Em junho de 2013, havia 300 mil pessoas nas ruas, onde agora só aparecem 500. Gritavam, no ano passado: ''Ei, Cabral, vai tomar…''. Sei que ter sido favorecido em nada compromete obrigatoriamente o governador, hoje um tanto esquecido.
Quando começa a ser registrado em depoimento que um suposto participante de homicídio viu bandeira de partido x ou y, fica estranho. Eu também vi, mas de muito mais agremiações. Por que umas são citadas e outras não? Querem causar danos a quem não tem vínculos com a morte de Santiago? Será que só eu sei que contribuir com dinheiro para manifestações pacíficas não equivale a patrocinar a violência de outros?

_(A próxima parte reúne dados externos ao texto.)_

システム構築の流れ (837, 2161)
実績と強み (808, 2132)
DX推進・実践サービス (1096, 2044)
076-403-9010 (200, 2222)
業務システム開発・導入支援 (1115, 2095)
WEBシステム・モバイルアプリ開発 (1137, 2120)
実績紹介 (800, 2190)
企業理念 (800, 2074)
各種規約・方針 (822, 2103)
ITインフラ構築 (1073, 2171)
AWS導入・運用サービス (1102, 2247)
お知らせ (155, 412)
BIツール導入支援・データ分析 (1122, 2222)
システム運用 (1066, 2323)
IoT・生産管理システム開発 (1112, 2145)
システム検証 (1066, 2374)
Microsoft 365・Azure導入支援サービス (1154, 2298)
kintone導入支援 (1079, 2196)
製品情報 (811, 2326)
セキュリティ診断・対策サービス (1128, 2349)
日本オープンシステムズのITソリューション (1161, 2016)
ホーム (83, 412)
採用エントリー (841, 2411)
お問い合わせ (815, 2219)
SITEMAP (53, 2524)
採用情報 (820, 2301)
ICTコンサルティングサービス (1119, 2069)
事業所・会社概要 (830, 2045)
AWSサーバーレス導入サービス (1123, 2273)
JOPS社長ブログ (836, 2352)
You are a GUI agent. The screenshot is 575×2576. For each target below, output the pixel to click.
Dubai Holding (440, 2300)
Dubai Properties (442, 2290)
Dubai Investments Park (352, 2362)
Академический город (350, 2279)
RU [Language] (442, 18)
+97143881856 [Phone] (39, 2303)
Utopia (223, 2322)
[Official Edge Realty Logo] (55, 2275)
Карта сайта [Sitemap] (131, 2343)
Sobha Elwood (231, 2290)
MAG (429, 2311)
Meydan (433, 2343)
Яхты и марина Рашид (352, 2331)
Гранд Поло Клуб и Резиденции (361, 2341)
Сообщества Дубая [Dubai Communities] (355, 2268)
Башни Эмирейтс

Sei também que a morte de Santiago é infame, assim como justificar seus matadores é outra infâmia. Não chama a atenção que os depoimentos dos principais suspeitos sejam tomados como verdade verdadeira e não como versão?
Não sei onde isso tudo vai dar. Mas sei que, em um país com a nossa história, ceticismo nunca é demais.
Sei também que, até anteontem, um advogado de miliciano não seria acolhido como o arauto da lei e da ordem, acima de qualquer suspeita.
É melhor saber que pouco sei do que sair dando uma de sabe-tudo para, talvez, referendar uma nova caça às bruxas.
Atualização (14.fev.2014, 10h), três observações suplementares:
1) esperei pelos jornais impressos em busca de referências aos R$ 150 que Caio de Souza receberia para participar de cada protesto, de acordo com o advogado Jonas Tadeu. Afinal, o preso deu, na cadeia, depoimento à Polícia Civil. Só encontrei referências dele a um troco oferecido para a passagem no próximo protesto e à distribuição de quentinhas numa ocupação. Que fim levaram os R$ 150?;
2) ok, o dinheiro da contabilidade de um certo grupo de manifestantes se destinava a uma festa de Natal com moradores de rua. O que não sei é quem paga o advogado dos dois presos suspeitos de assassinar Santiago. Quem paga? Quem pagou a viagem à Bahia?;
3) que fim levou a história da conexão entre Caio, cujo nome ainda era desconhecido, com Marcelo Freixo? Isso, eu sei, é factoide.